– Насколько я знаю, у Эмили не было с собой ножа. Придя ко мне домой, она также не размахивала ножом. В то время, когда якобы сделала это, она находилась в одной из наших спален, выздоравливая от серьезной раневой инфекции.
– Значит, будет правильно сказать, что Шелли Дэллоуэй ошиблась, увидев, что у нее нож?
– Да, это было бы правильно.
– Рана на руке вашей племянницы – у вас есть объяснение тому, откуда она у нее?
– Нет.
– Будет ли справедливо сказать, что эту рану ей вряд ли нанесла Эмили?
– Я не знаю. Меня там не было, когда это случилось. Она материализовалась с раной примерно в то же время, когда в дверь постучала детектив-инспектор Саттон.
Кроули задумчиво посмотрел на него:
– Как я понимаю – и поправьте меня, если я ошибаюсь, – вы и ваша племянница вместе подробно описали то, что произошло. Шелли Дэллоуэй заявила, что Эмили подошла к вашей двери, попыталась подойти к вам, но она помешала ей, после чего Эмили ударила ее ножом, который затем выронила, так как ей зажало дверью руку. Затем ваша племянница заявила, что слышала машину, из чего мы решили, что Эмили уехала от вас, что, как мы теперь знаем, не соответствует действительности, ибо она в то время лежала в вашем доме.
Дэллоуэй откинулся на спинку стула.
– Я поверил ей.

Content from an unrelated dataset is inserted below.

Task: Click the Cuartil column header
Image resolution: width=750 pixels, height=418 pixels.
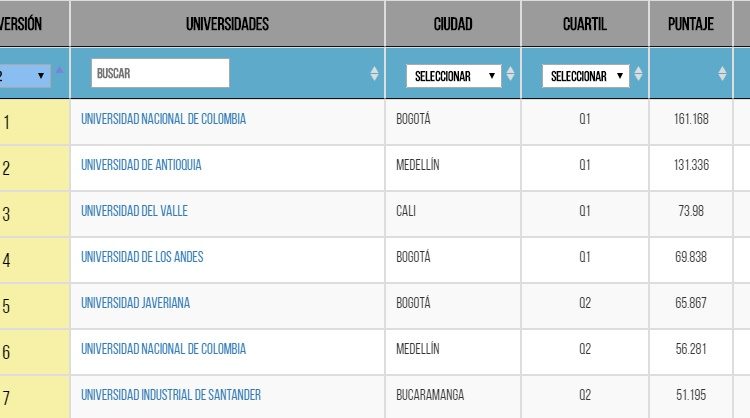Action: 585,24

Я знал, что это неправда, и тем не менее я ей поверил.
– Поверили, еще как поверили, мистер Дэллоуэй. Ваши собственные показания полны лжи, – что называется, в лоб заявил Кроули. – Ваша племянница наверняка видела, что приехала детектив-инспектор Саттон, и устроила весь этот спектакль. – Помолчав, он добавил: – Но вы так и не ответили на вопрос, может ли быть причастен к смерти Нины Бэрроуз кто-то из тех, кого вы знаете.
– Я не могу ответить на этот вопрос, – ответил Дэллоуэй; в его голосе слышалась усталость.
Кроули вздохнул:
– Вот как? Я искренне рассчитывал на ваше содействие…
Он встал, чем удивил Джеральдин. Они ведь еще не спросили, где спрятано тело Софии Трендафиловой.
Дэллоуэй подался вперед и постучал по снимку:
– Вы не спросили меня про нож.
Кроули снова сел и стал ждать.
Казалось, в голове хирурга шла некая незримая внутренняя битва. На его лице промелькнули самые разные выражения, прежде чем его закрыла маска безысходности. Он понимал, что загнан в угол.